One concern backed up by academic research is that investors who put too much faith in non-GAAP figures could eventually get burned. Companies that omit relatively large expenses from their home-cooked profits tend to have lower future stock returns than companies that have the smallest exclusions, according to scholars at the University of Michigan.
“We have this crazy game of backing out costs because companies want to pretend like they aren’t going to matter,” said Jack Ciesielski, the Observer’s publisher. “But in the end, they’re still eating up shareholder capital.”
Critics argue the non-standard accounting deserves more regulatory scrutiny because it can be used to inflate earnings. A 2014 paper by researchers at the University of Washington and the University of Georgia found that companies are more likely to report non-GAAP numbers that strip out losses rather than gains.
Many investors agree that non-GAAP profit that excludes, say, one-time restructuring costs, is perfectly fine—and even more useful at times. The problem is, supposedly one-time costs can show up again—and that’s a worry for investors, said the University of Washington’s Sarah McVay, one of the authors of the 2014 paper.
Technology companies, in particular, have long argued that traditional metrics aren’t the best way to measure their growing businesses. Facebook Inc. and Twitter Inc., for instance, routinely strip out hundreds of millions of dollars of annual stock compensation expense to calculate their non-GAAP profit.
For Twitter last year, that adjustment meant the difference between profit and loss—its non-GAAP income was $276 million, while GAAP results showed it lost $521 million.
In his latest shareholder letter, Warren Buffett disparaged the omission of pay as “the most egregious” example of non-GAAP accounting. “The very name says it all: ‘compensation,”’ he wrote in his annual letter posted online Saturday. “If compensation isn’t an expense, what is it? And, if real and recurring expenses don’t belong in the calculation of earnings, where in the world do they belong?”
Spokesmen for Facebook and Twitter declined to comment beyond what their companies have disclosed in regulatory filings.
Companies that exclude stock compensation from non-GAAP results say they do so because valuing unvested shares and options can be subjective and the formulas used to estimate awards aren’t consistent across different firms.

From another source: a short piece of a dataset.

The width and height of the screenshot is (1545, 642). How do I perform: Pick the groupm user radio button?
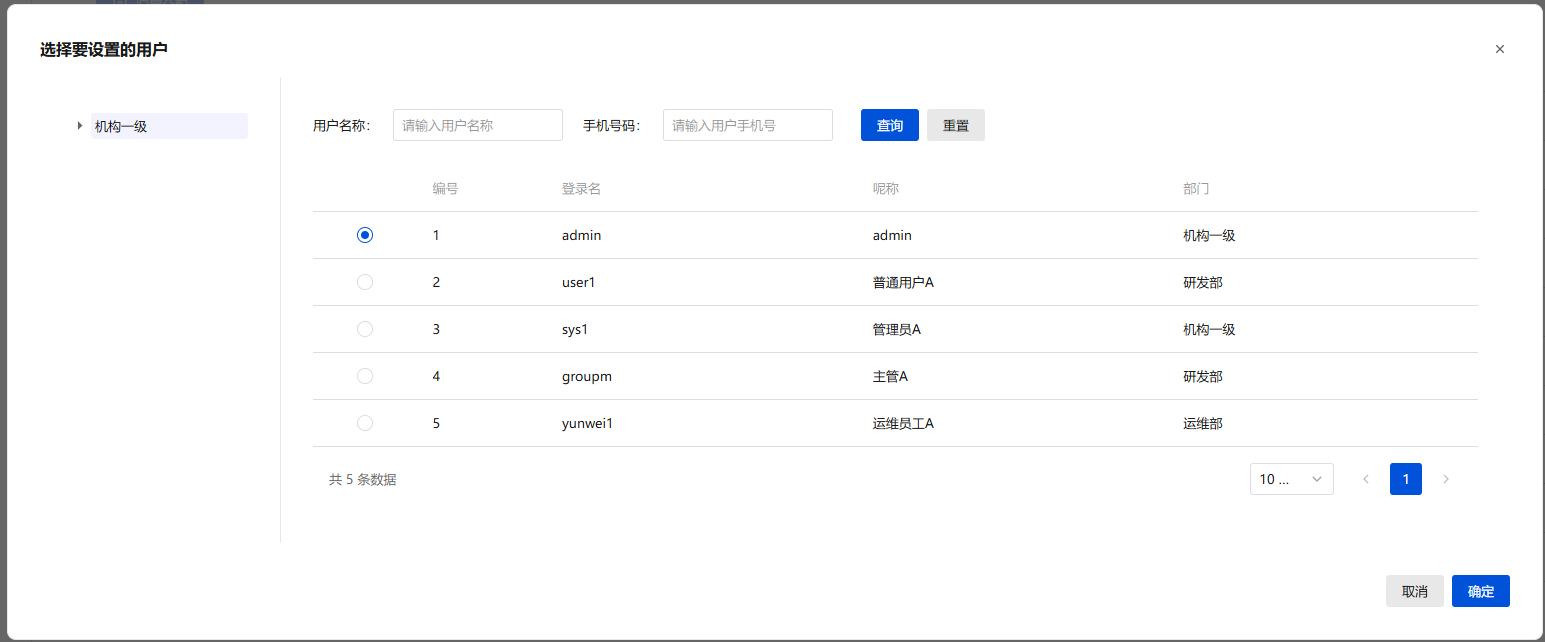[365, 376]
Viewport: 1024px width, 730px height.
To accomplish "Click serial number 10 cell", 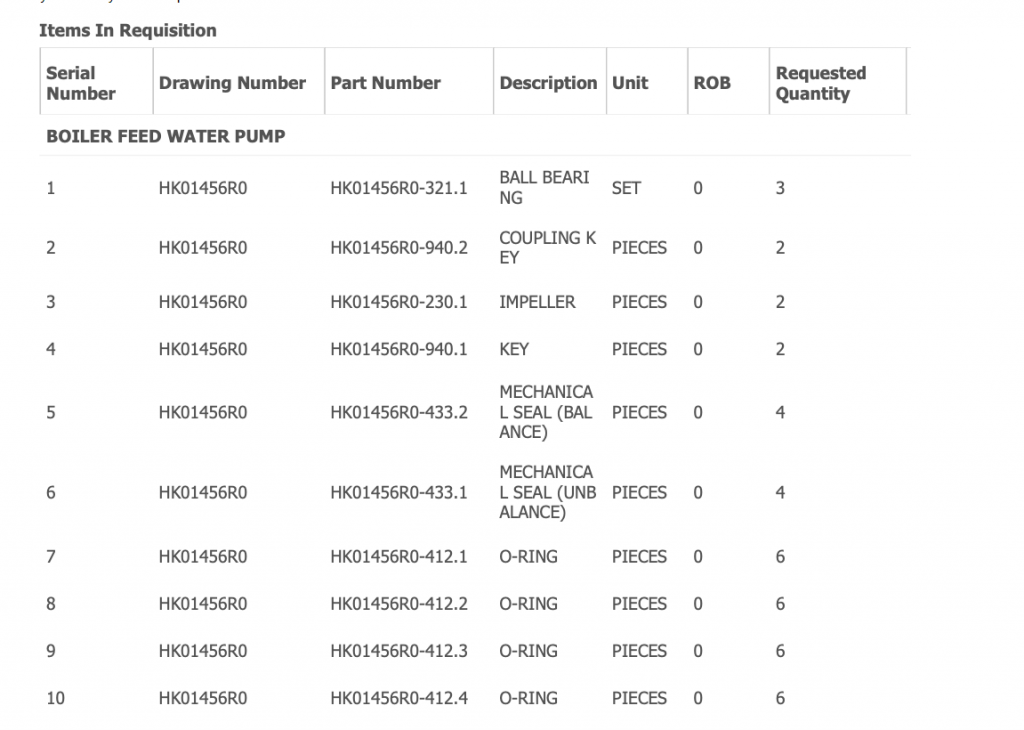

McVay said that’s no excuse. “That would apply to virtually everything because there are estimates left, right and center throughout accounting,” she said. “I think they just don’t want it to hurt their bottom line.”
Speaking in California in January, the SEC’s Higgins spotlighted the decision to reject the non-GAAP metric that ConocoPhillips invented. “We thought that was a bridge too far,” Higgins said, describing the SEC’s view without naming the company.
ConocoPhillips’ 2014 annual report said the metric showed how much more cash the company wrings out of every barrel of oil, while filtering out something it can’t control—swings in oil prices.
“It’s not necessarily trying to mislead,” Brian Youngberg, an energy analyst at Edward Jones & Co. in St. Louis, said of the approach. ConocoPhillips’ tactic “shows if you can take price out of the equation, they actually are working toward improving their profitability per barrel for the things they control.”
Shivaram Rajgopal, an accounting professor at Columbia Business School, disagreed, saying the SEC was right to push the company to drop the measure.
“It’s preposterous in a commodity business to argue I am going to revalue my profits off last year’s oil price,” Rajgopal said. “They are going to live and die by the price.”